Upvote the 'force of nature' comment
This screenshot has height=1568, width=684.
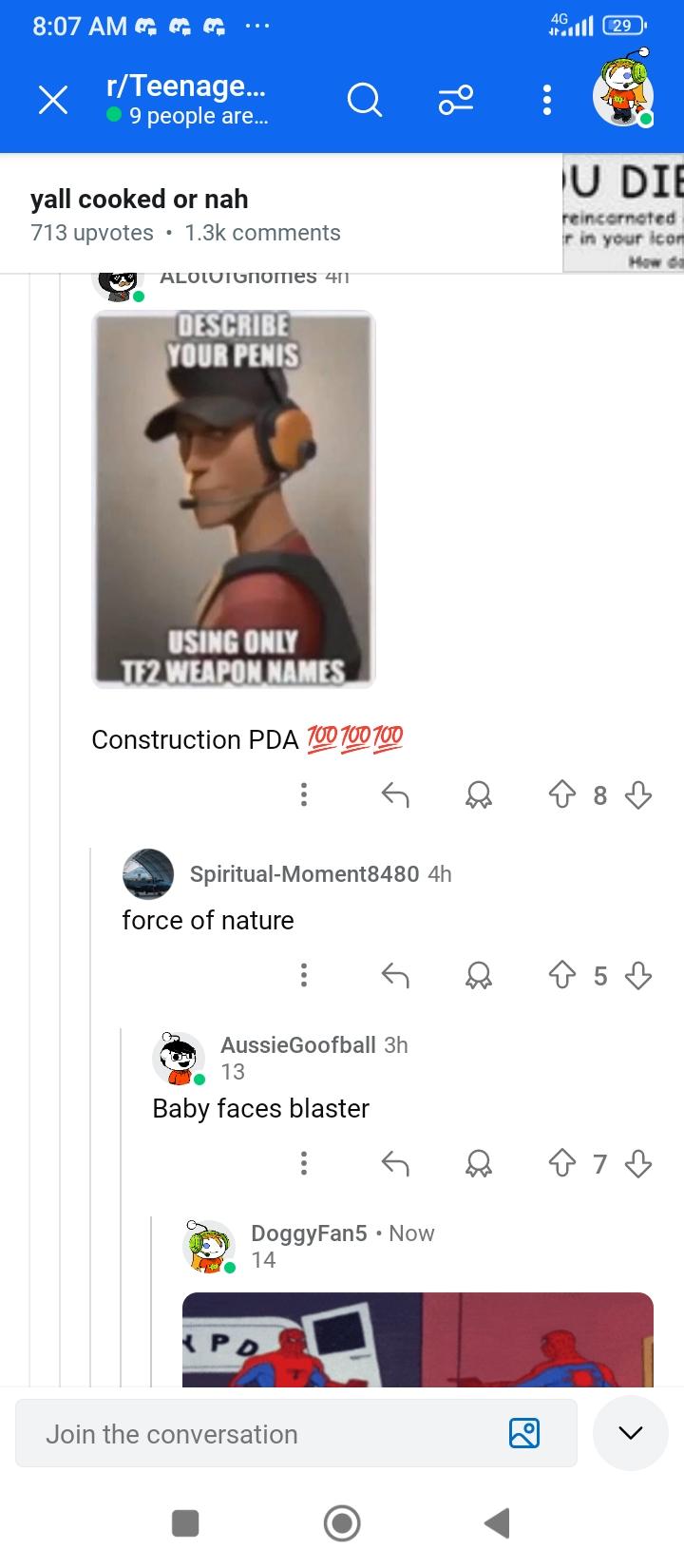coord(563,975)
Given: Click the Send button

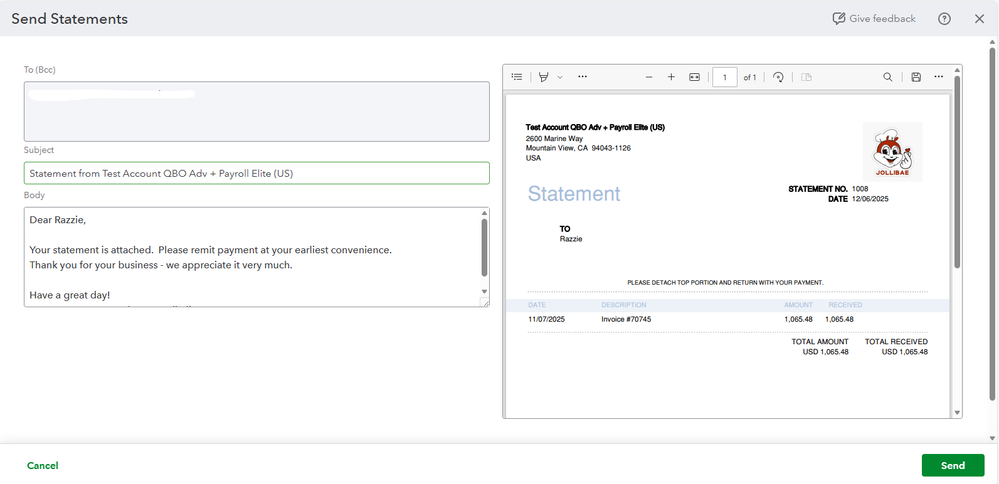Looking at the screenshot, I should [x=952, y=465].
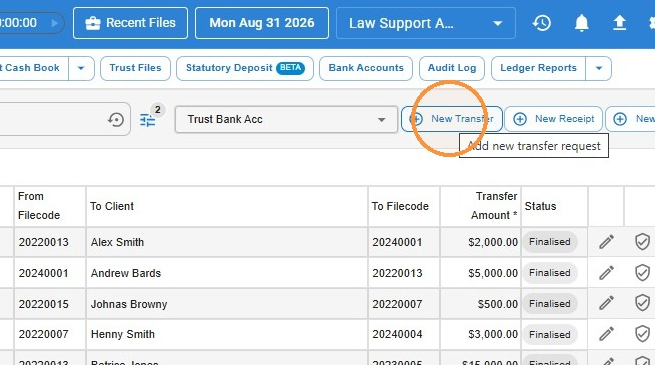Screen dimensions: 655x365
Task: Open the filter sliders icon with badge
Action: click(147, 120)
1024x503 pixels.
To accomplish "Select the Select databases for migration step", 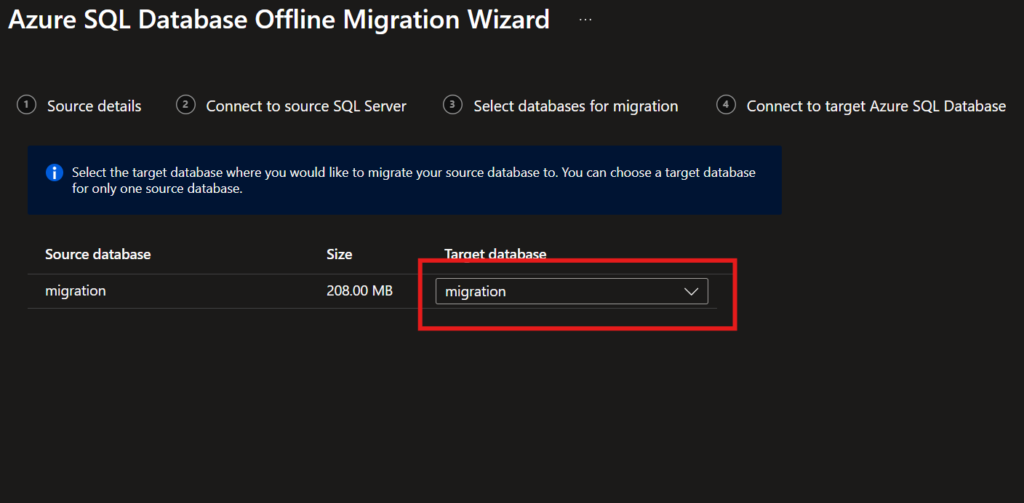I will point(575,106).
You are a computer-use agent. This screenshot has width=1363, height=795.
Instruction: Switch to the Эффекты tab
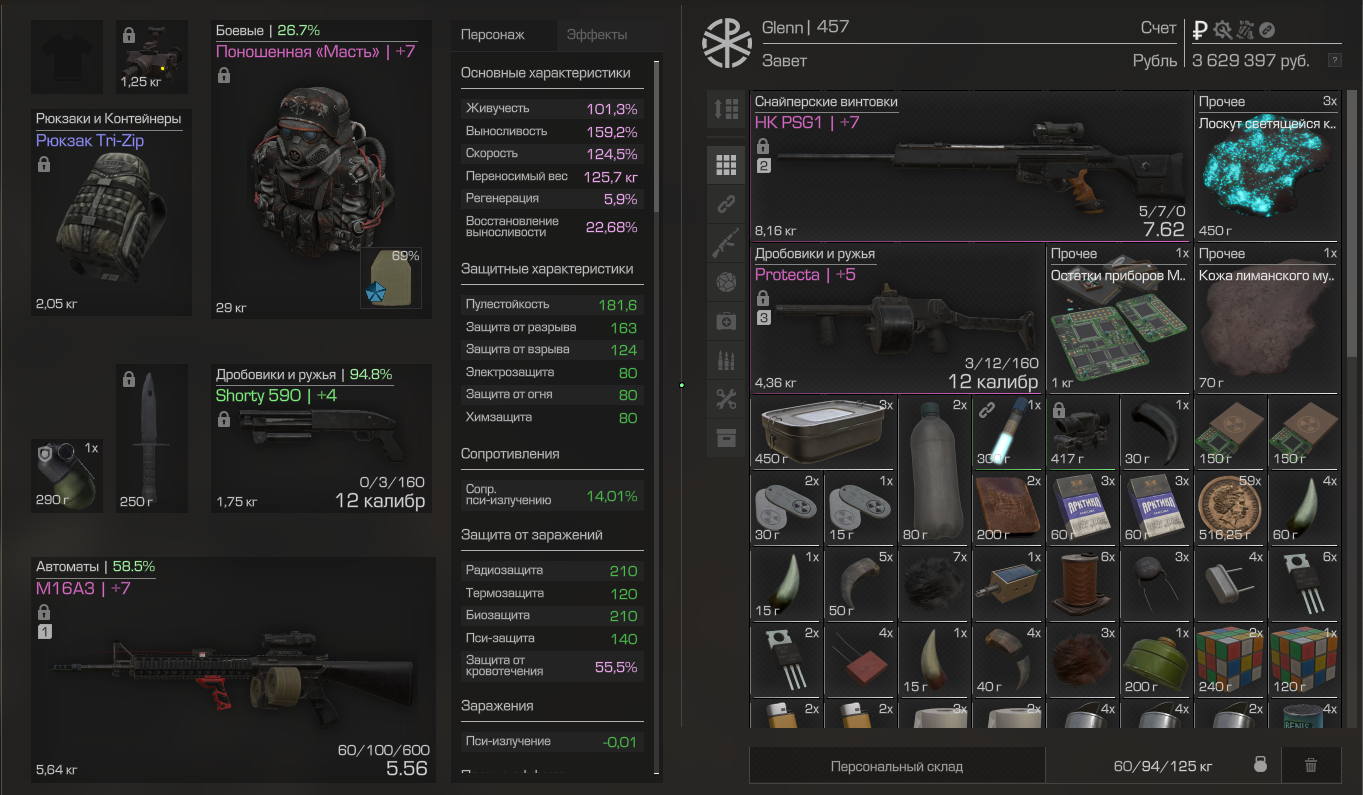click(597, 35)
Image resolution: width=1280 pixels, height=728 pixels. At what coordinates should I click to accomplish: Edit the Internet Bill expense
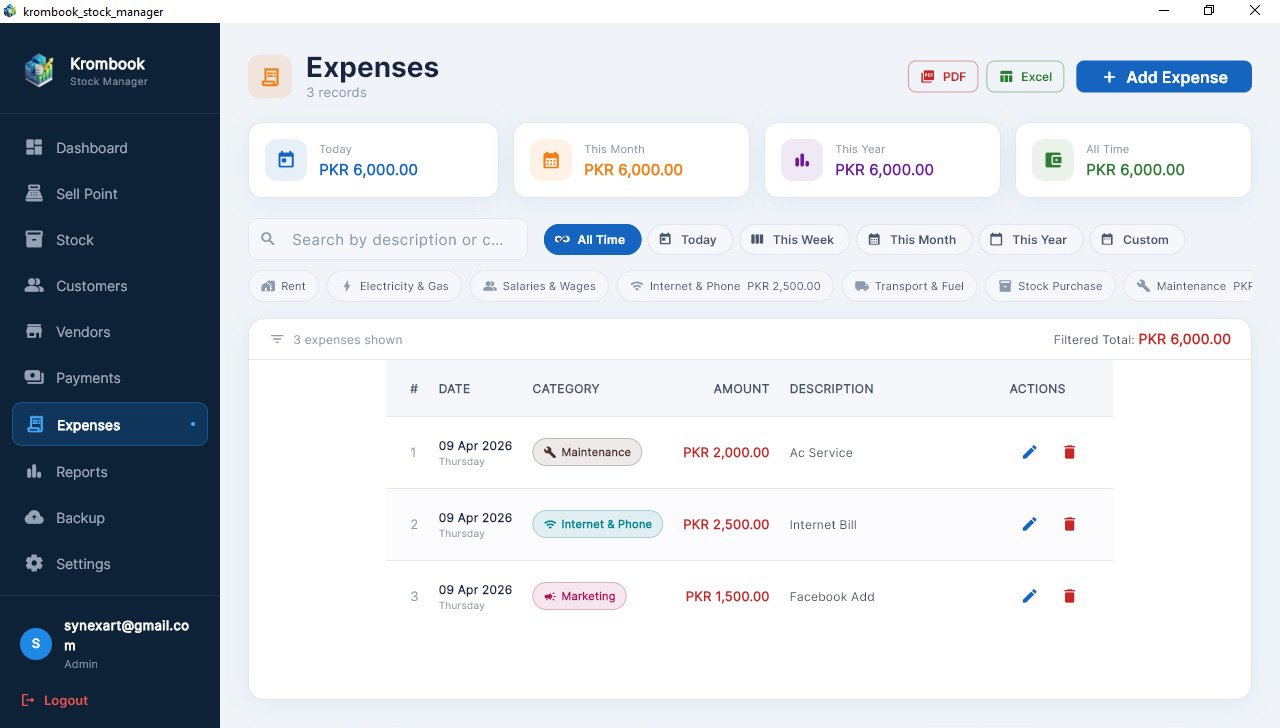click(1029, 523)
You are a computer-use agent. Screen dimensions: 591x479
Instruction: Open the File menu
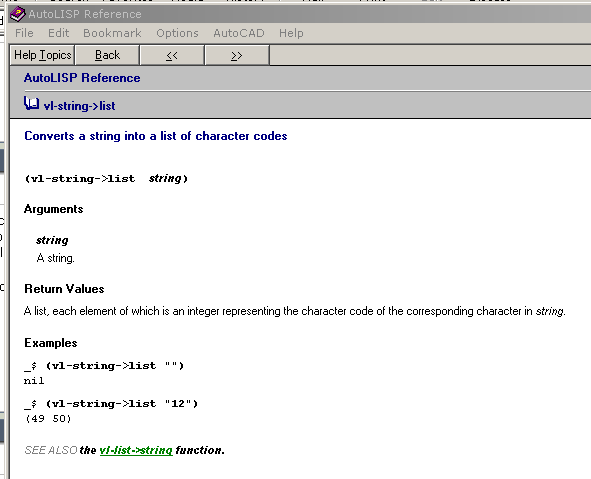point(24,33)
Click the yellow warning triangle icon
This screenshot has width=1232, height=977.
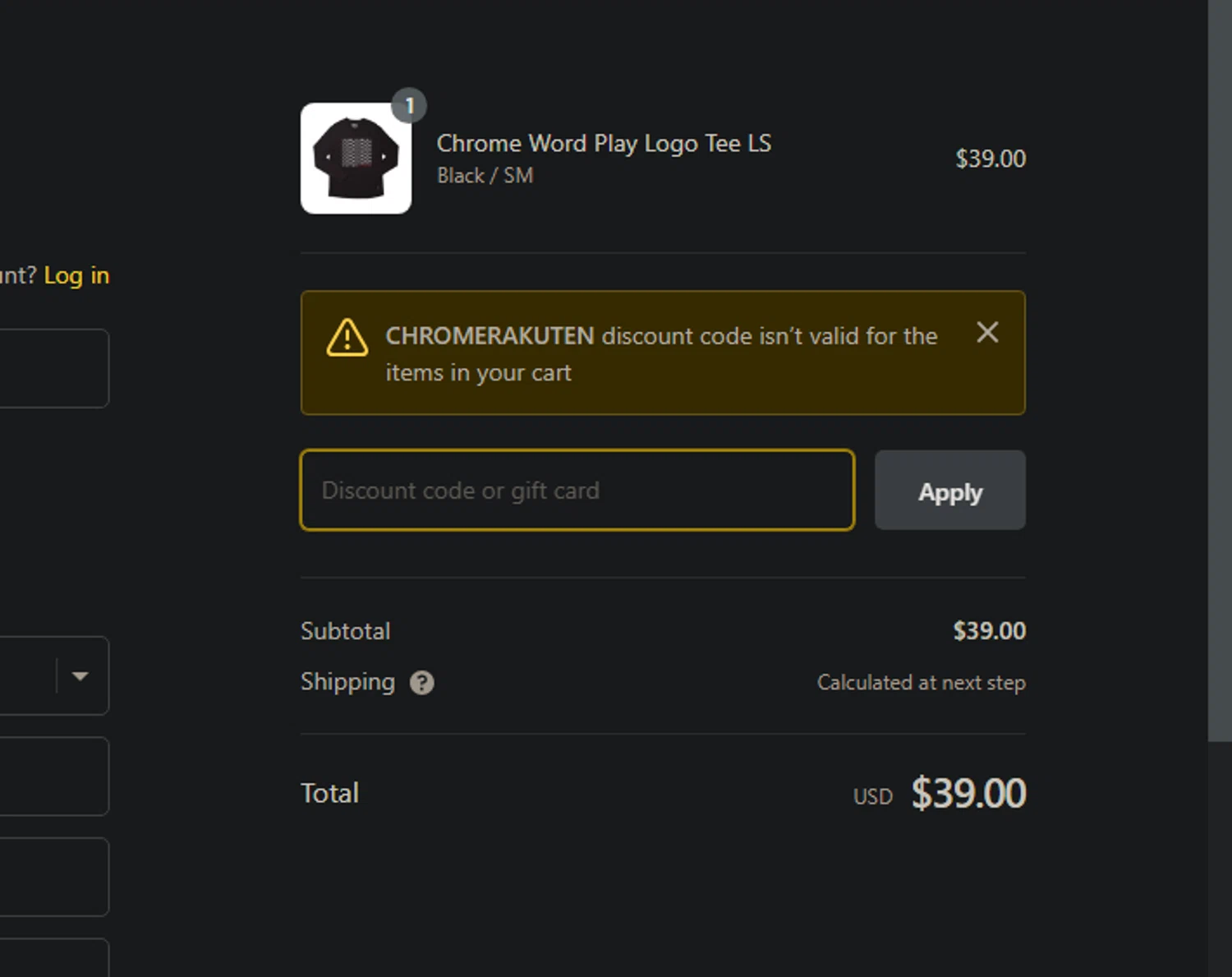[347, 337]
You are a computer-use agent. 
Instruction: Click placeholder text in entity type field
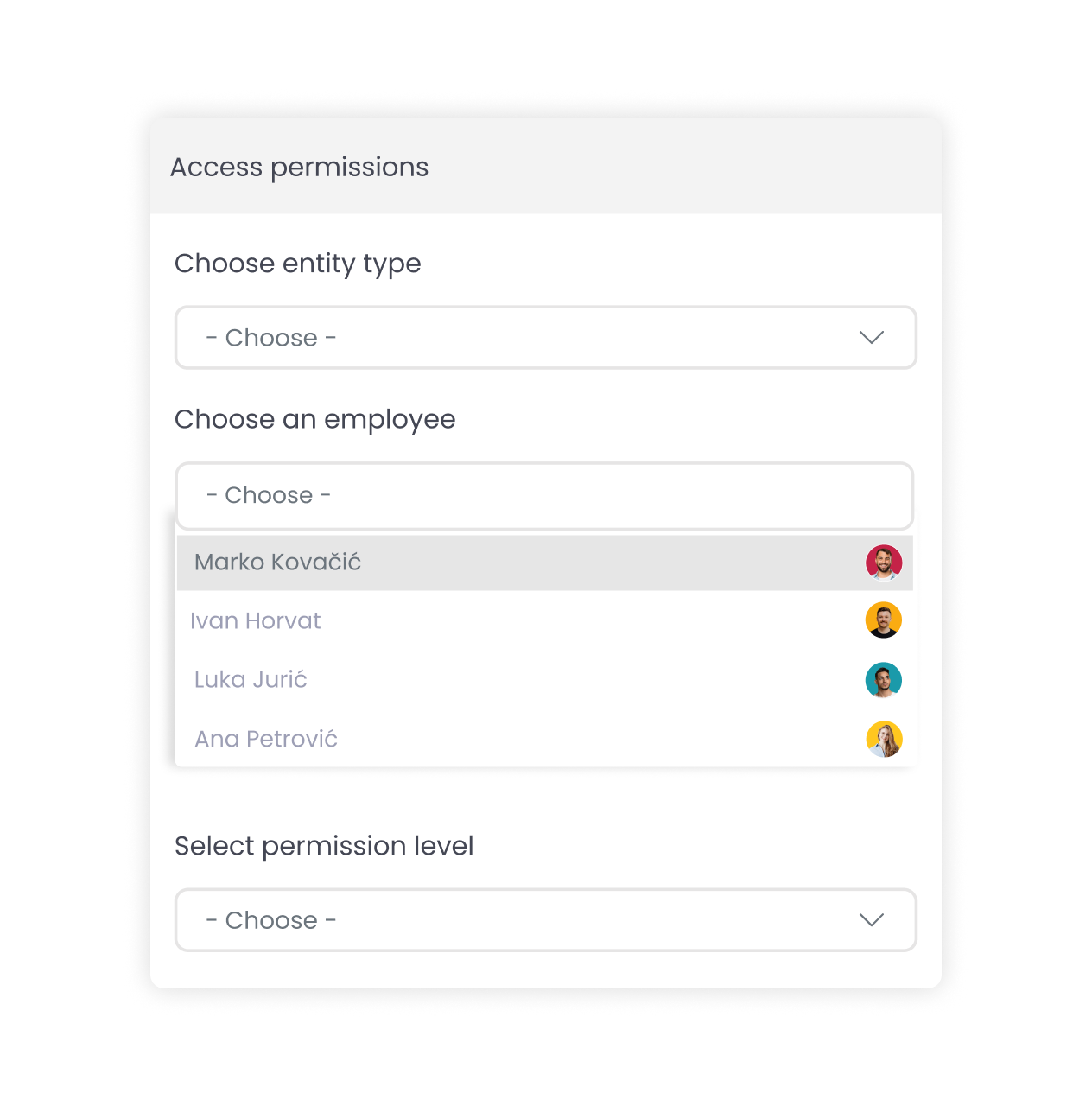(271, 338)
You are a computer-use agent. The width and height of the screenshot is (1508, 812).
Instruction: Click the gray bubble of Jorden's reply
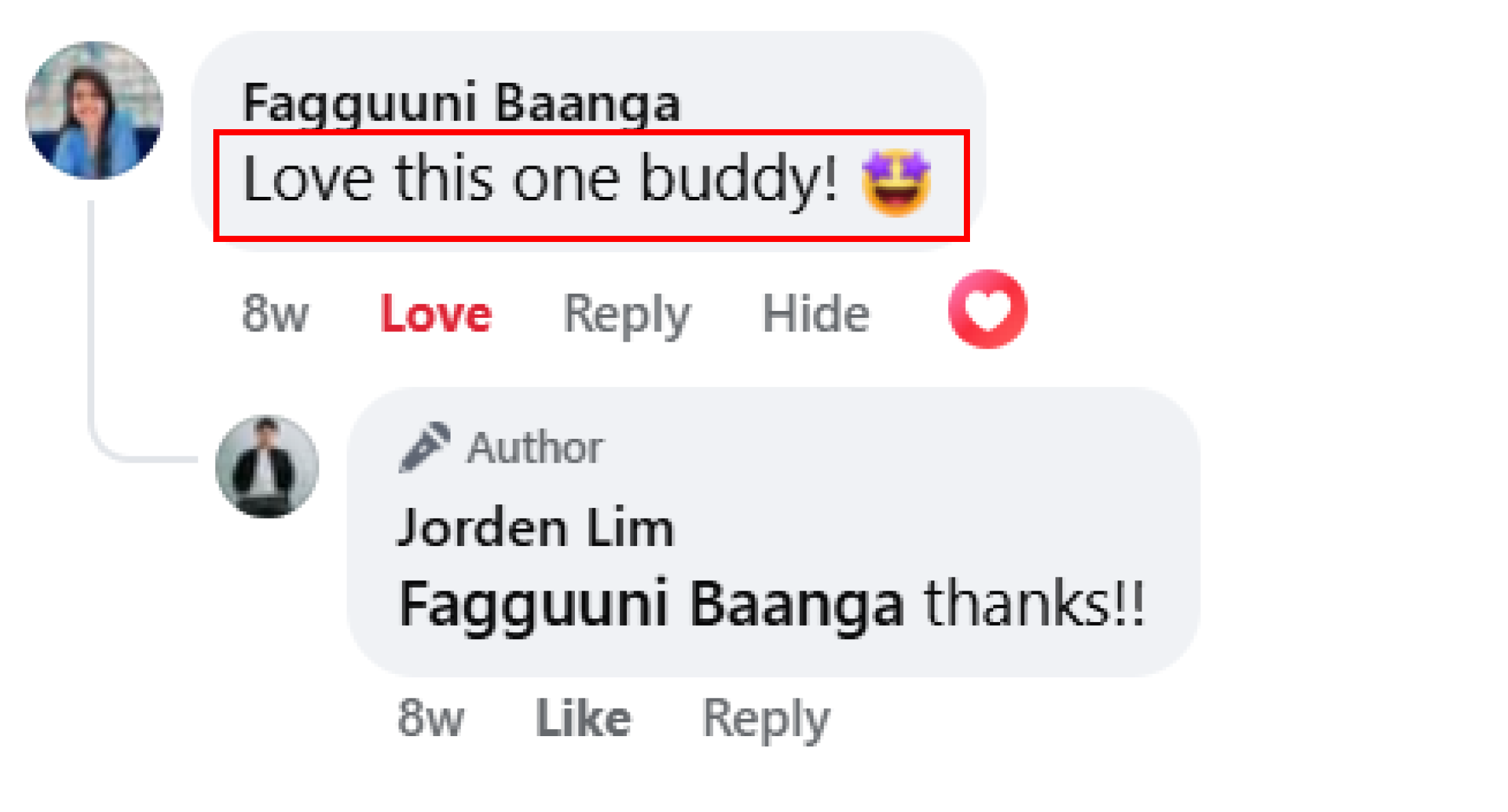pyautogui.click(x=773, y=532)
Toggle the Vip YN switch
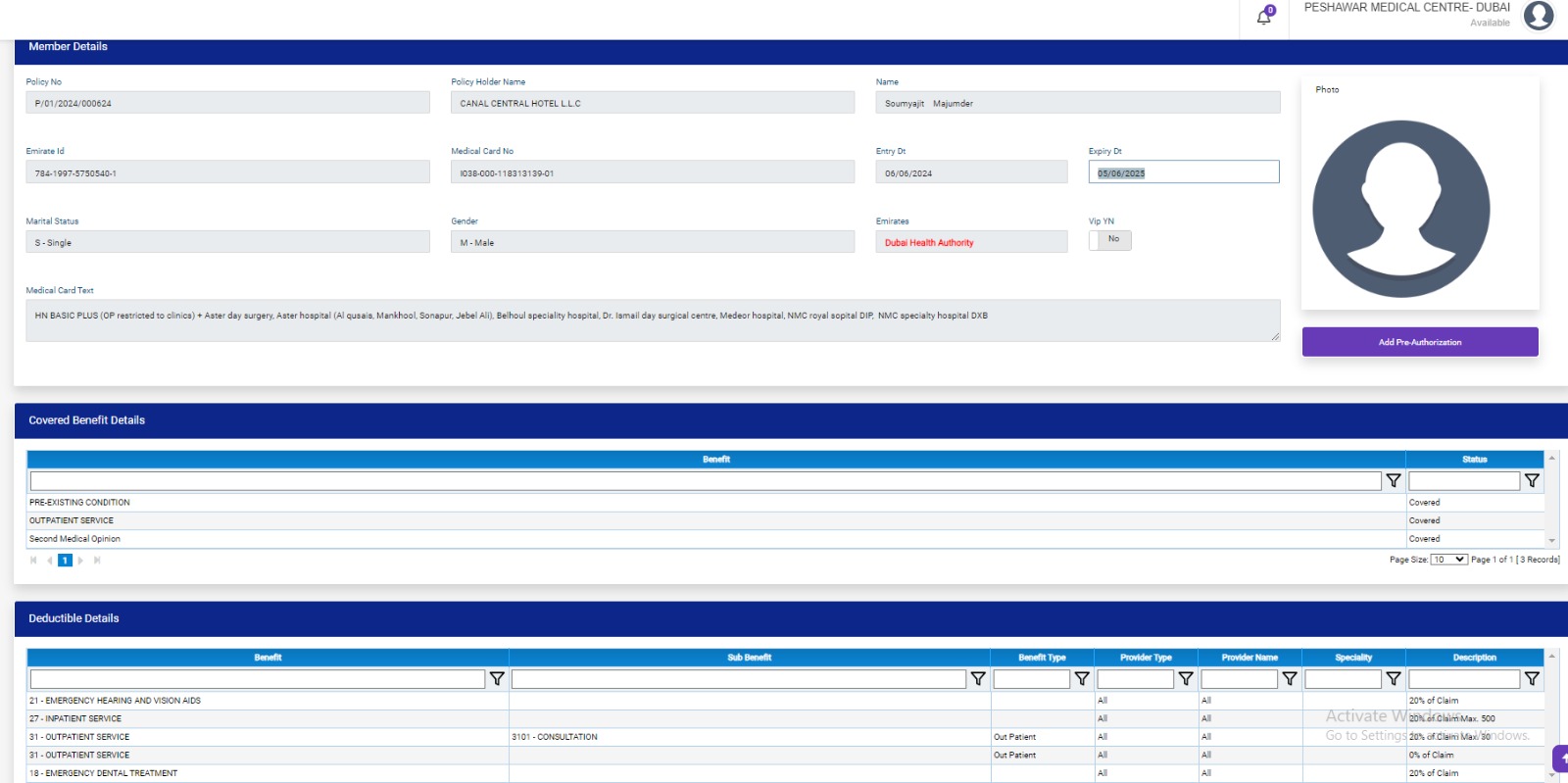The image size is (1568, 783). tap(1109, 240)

════════════════

The expected output is exactly the lines from the one containing "You are a computer-use agent. Screen" through the last line of the listing, both included, with every picture left out.

You are a computer-use agent. Screen dimensions: 591x479
Instruction: Open the File menu
point(24,33)
Click the yellow warning triangle icon
This screenshot has width=1232, height=977.
[347, 337]
You are a computer-use agent. 
Instruction: Click placeholder text in entity type field
(271, 338)
You are a computer-use agent. The width and height of the screenshot is (1508, 812).
Instruction: Click the gray bubble of Jorden's reply
pyautogui.click(x=773, y=532)
Toggle the Vip YN switch
The image size is (1568, 783). tap(1109, 240)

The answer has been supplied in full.